I’ve never been afflicted with any temptation to vote Republican and doubt that will change between now and the 2022 election cycle. So, I will be watching and reacting to the Gazelka campaign, just as a somewhat interested observer. That interest is heightened by our common geography, spending most of our respective yeas in and around Echoland.
Gazelka seems to be starting his campaign on a negative tack; espousing more anti Democrat and anti Gov. Tim Walz than pro Gazelka.
Both men live and function based on their Christian values; although Gazelka certainly waves and expresses a more vocal and narrow pathway. Walz is quieter about it, but certainly is serious about governing in accordance with his Christian principles.
The office of Governor is the top administrative job in the State off Minnesota. To function well, the Governor needs to have a working relationship with legislative leaders of the opposite party. For the most recent years Gazelka has served as one of the two opposition leaders, and he has not served well. He spends more time and energy blocking good government effort, and very little in proposing or reaching compromise in legislation that we need and should agree upon.
His early pronouncements as Majority Leader indicated that he would work with Walz and DFL leaders, but instead he has nit-picked and been hypercritical of just about everything Walz has tried to do.
He has repeatedly, vocally and publicly attacked the incumbent Governor and Administration on executive decisions needed in response to the Covid 19 pandemic. Rather than working with Walz on the deadly disease that threatens us all; a matter that cries out for urgent non-partisan action; Gazelka has taken potshots at Walz at every juncture, grandstanding along the way.

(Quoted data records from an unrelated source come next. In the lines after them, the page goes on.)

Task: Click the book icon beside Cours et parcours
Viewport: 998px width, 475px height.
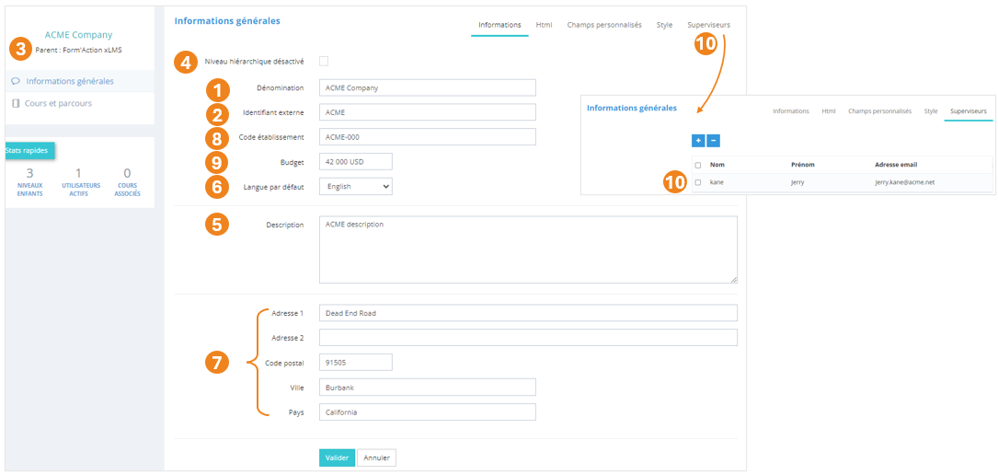Action: click(x=16, y=104)
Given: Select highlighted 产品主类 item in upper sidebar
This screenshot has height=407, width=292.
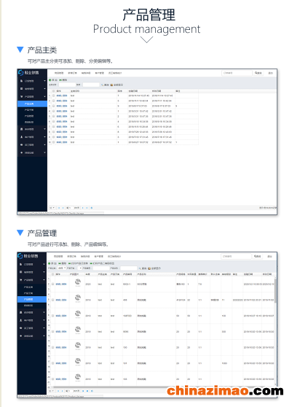Looking at the screenshot, I should (32, 104).
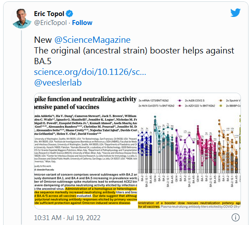
Task: Open the science.org/doi article link
Action: tap(90, 72)
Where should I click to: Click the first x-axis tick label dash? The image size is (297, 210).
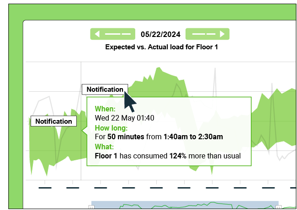[45, 188]
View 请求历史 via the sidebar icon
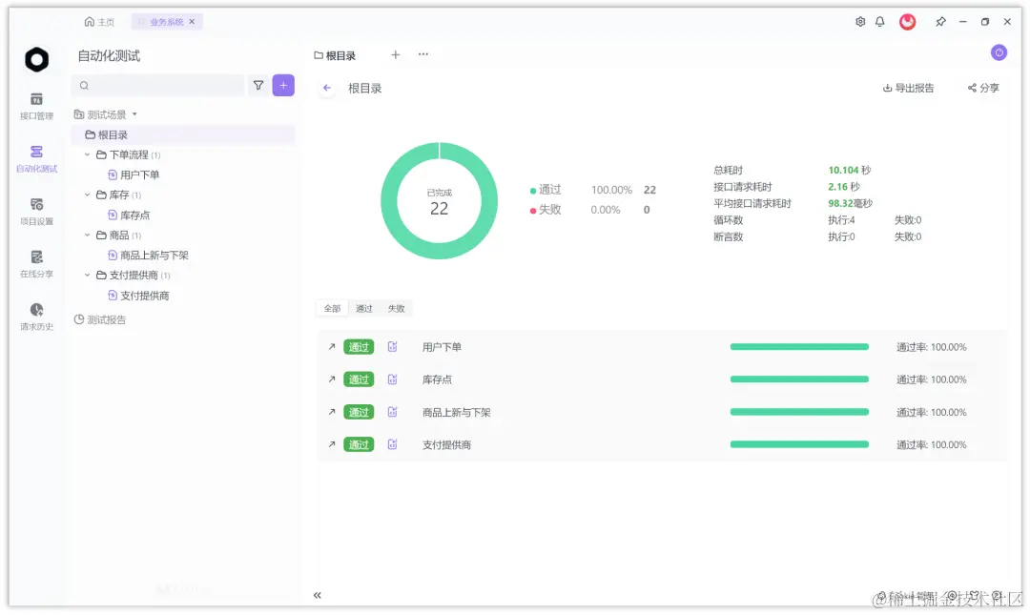1030x615 pixels. 35,315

Notably, the pile of Gazelka criticism has been after the fact; without input or expression before the decisions needed to be made.
Gazelka was of no help in convincing Minnesotans to get vaccinated as soon as possible, mask up, and comply with other directives that could have reduced our Covid losses of life in Minnesota.

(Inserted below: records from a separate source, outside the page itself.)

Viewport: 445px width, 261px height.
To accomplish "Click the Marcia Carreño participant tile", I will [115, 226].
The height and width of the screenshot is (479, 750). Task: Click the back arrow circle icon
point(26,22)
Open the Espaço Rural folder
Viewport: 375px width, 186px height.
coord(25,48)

Former Republican Governors made a point of getting vaccinated alongside Walz, but not Gazelka.
When most of us were closing in, by staying home, wearing masks, and avoiding crowds, Gazelka threw a post election 2020 party, mostly maskless, and shoulder to shoulder, which sadly apparently led to the Covid 19 death of attendee Sen. Jerry Relph.
Maybe when you compare Gazelka with other even more extreme candidates like Jensen and Benson, you can conclude he’s the best choice the Republicans have to offer.

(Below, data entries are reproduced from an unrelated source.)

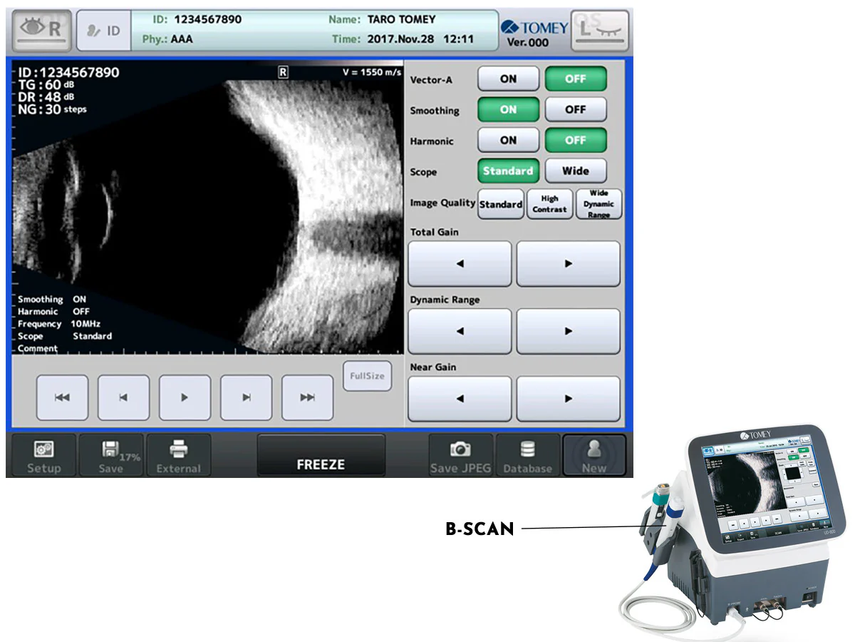855x642 pixels.
Task: Choose High Contrast image quality
Action: (x=549, y=204)
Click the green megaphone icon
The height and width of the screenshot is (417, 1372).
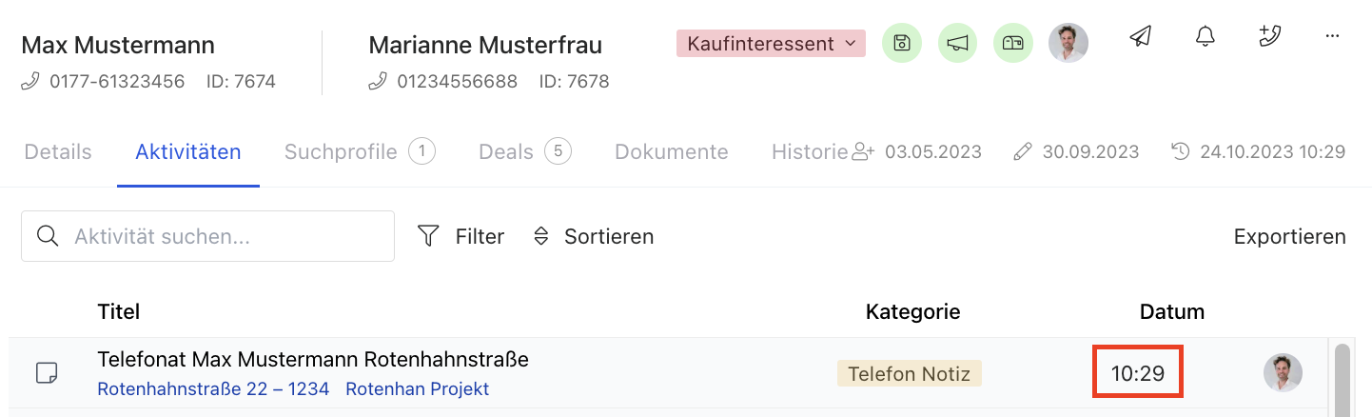(958, 44)
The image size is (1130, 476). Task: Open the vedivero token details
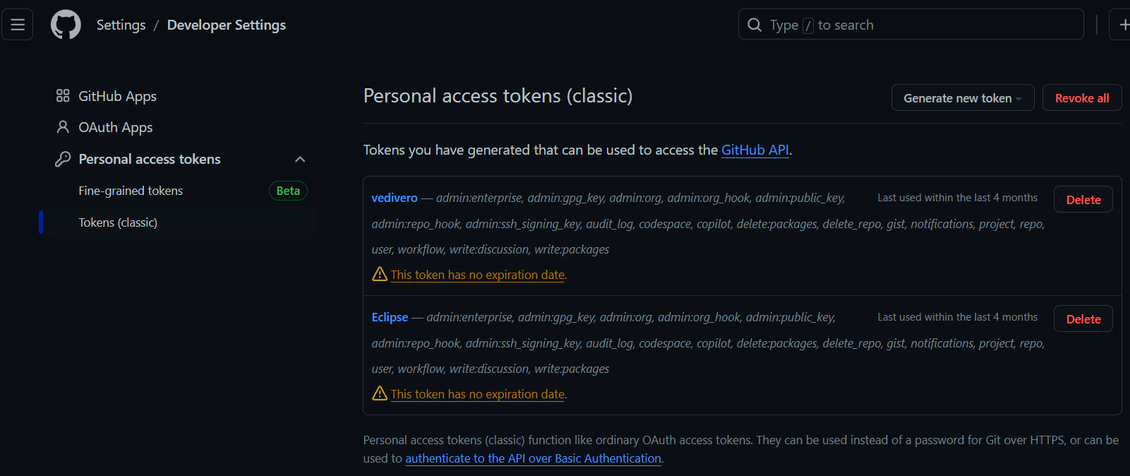tap(395, 198)
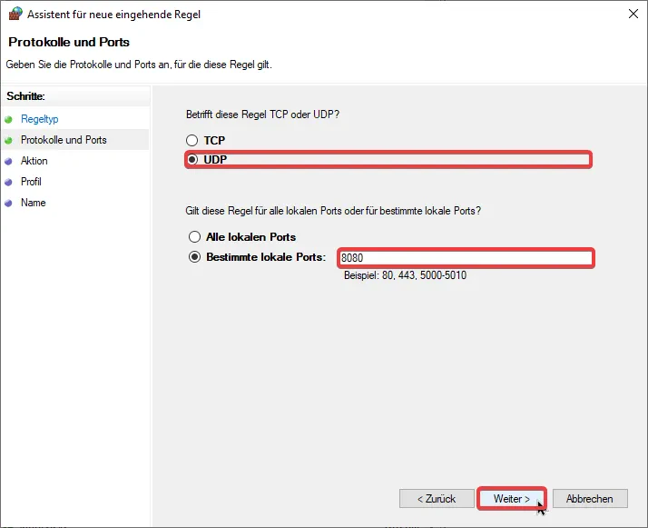Focus the port field containing 8080
648x528 pixels.
466,258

When you compare him with Walz in administrative acumen, usage of executive power, and promoting a team concept in accomplishing through compromise, and collaboration, he does not compare well.
Instead of working toward compromise in enacting what the majority of Minnesotans want and desperately need to alleviate criminal gun usage, he has blocked even minimal bills, not even allowing early Senate committee hearings, and blocking discussion on the Senate floor.
So, as said at the outset, which Gazelka will the campaigner be? Will he continue his obstructionism? Is he going to come up with anything new? Will he be successful in fundraising enough money for a viable statewide campaign? How well will he do with what is left of his Sate Party, and they with him?
At this point, it looks like Gov. Walz is wending his way toward re-election in November 2022.